Despite ourselves we know about football because there is no escape from it. So Kick it Out enables us to contribute to the reform of football’s ugly culture.

The Sky row provoked by Andy Gray and Richard Keys giving out yards against women exposed a fascinating cleavage in football culture between the men who love its macho scaffolding and men who don’t.

And it offered men the opportunity to take the side of women and repudiate the grand masters of the ancien regime.

That, of course, was an effect of the curious contradictions in football culture that have been created by women’s presence in a man’s game.

Football was formerly a pleasure put beyond the reach of women in a segregated social space in which men could relish the sound of their own voices singing, soaring over the fence, invading the soundscape of the cities.

For women that exclusivity presented a crisis – be beaten (because we could not beat it) or join it. So, in their thousands, nay millions, women began to play it, watch it, know it, heaven forfend ‘commentate’ on it, manage it and referee it.

That somehow confirmed its warrant in popular culture. But that in turn created a crisis for as football as uniquely a man thing,  as a ‘pageant of masculinity’, as uniquely a man thing, in which men kiss, cry, sing, scream, and in which they harbour hatred and violence, all as a way of being men, and all by themselves.

Women’s presence (plus a few catastrophes caused by total disrespect for fans) encouraged a cultural revolution in the conditions of the sport,  that – no doubt – many men endorsed..

But it had not been echoed by the proprietors of the public game. Lord Triesman complans that it is the country’s worst managed sport.

We could add that even the best of their managers  rely on hapless masculine intuition to sort out the lads. This tradition is exemplified by Sir Alex Ferguson and his treatment of Wayne Rooney.  He assumed that marriage would sort out the lads’ morals, that ‘settling down’  and domestication would somehow keep them off the streets and sort out their sexism.  Ferguson was wrong and he was irresponsible. He gave to the WAGs the problem  he would not, could not address professionally or politically.

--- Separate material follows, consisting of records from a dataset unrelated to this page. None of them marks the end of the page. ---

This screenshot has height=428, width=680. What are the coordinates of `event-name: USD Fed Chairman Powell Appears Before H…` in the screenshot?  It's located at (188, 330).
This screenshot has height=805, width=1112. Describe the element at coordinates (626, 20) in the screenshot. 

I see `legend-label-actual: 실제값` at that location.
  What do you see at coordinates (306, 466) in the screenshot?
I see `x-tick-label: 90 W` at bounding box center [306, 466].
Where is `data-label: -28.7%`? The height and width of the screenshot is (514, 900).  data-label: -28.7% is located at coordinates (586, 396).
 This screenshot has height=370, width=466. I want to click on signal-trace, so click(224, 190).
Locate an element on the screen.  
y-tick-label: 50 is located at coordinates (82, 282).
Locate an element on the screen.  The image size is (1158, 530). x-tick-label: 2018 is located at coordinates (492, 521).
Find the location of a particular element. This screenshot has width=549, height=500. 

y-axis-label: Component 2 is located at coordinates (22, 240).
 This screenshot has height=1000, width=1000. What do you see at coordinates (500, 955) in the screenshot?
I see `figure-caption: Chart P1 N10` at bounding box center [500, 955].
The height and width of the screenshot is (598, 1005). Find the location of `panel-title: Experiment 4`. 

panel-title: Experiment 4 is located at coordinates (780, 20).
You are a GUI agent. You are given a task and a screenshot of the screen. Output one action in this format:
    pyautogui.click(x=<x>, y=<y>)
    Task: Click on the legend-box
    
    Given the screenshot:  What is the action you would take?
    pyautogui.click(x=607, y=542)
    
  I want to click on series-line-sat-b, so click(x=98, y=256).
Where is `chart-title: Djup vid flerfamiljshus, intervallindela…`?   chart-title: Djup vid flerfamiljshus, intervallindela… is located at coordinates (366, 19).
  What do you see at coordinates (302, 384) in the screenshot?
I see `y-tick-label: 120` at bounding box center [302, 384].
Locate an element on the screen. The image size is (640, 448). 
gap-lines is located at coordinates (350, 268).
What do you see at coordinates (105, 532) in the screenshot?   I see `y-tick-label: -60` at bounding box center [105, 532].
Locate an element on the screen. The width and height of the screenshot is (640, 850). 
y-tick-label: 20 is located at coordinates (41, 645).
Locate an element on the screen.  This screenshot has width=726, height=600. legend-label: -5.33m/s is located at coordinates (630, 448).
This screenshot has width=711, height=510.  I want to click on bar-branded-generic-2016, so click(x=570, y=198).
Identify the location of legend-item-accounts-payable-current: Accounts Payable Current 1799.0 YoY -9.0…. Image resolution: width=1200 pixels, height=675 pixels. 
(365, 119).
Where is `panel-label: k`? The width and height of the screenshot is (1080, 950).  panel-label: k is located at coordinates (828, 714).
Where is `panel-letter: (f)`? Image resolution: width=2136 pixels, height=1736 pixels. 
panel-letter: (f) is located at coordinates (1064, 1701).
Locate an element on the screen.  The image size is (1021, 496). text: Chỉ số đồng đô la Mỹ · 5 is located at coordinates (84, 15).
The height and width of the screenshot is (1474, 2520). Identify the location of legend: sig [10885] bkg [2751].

The outcome of his strategy has been a tragedy for Rooney and his family, and a ruinous contribution to sexism in the city: everyone knows that girls sell themselves in faux knocking shops.  Football offers its players as commodities in a celebrity market in which both men and women are objectified.

The Sky row takes the crisis to a deeper place: here were men watching from the sidelines, spilling out pious, sexist and above all WRONG homilies about the expertise of a woman actually on the field.

That took the ignobility of their sexism to another level.

It was the moment when women became more than merely an audience, and took themselves into the field, so to say, that the old football fogeys were confronted by a great challenge to the security of their chauvinism.

There have been great wranglings over whether these men were sexist or stupid. They were both. The social media and mass media commentaries and the larger conversations they have joined, have disclosed  a sophistication in popular culture that was traduced by Gray and Keys..

Their behaviour relied on a sense that they had critical mass, an omnipotent fantasy that they were the voice of the people. They were clearly mystified and tongue tied by the discovery that they weren’t.

What would be wonderful would be if the fans – and their alienated friends – kept on creatively crying foul against sexism in sport.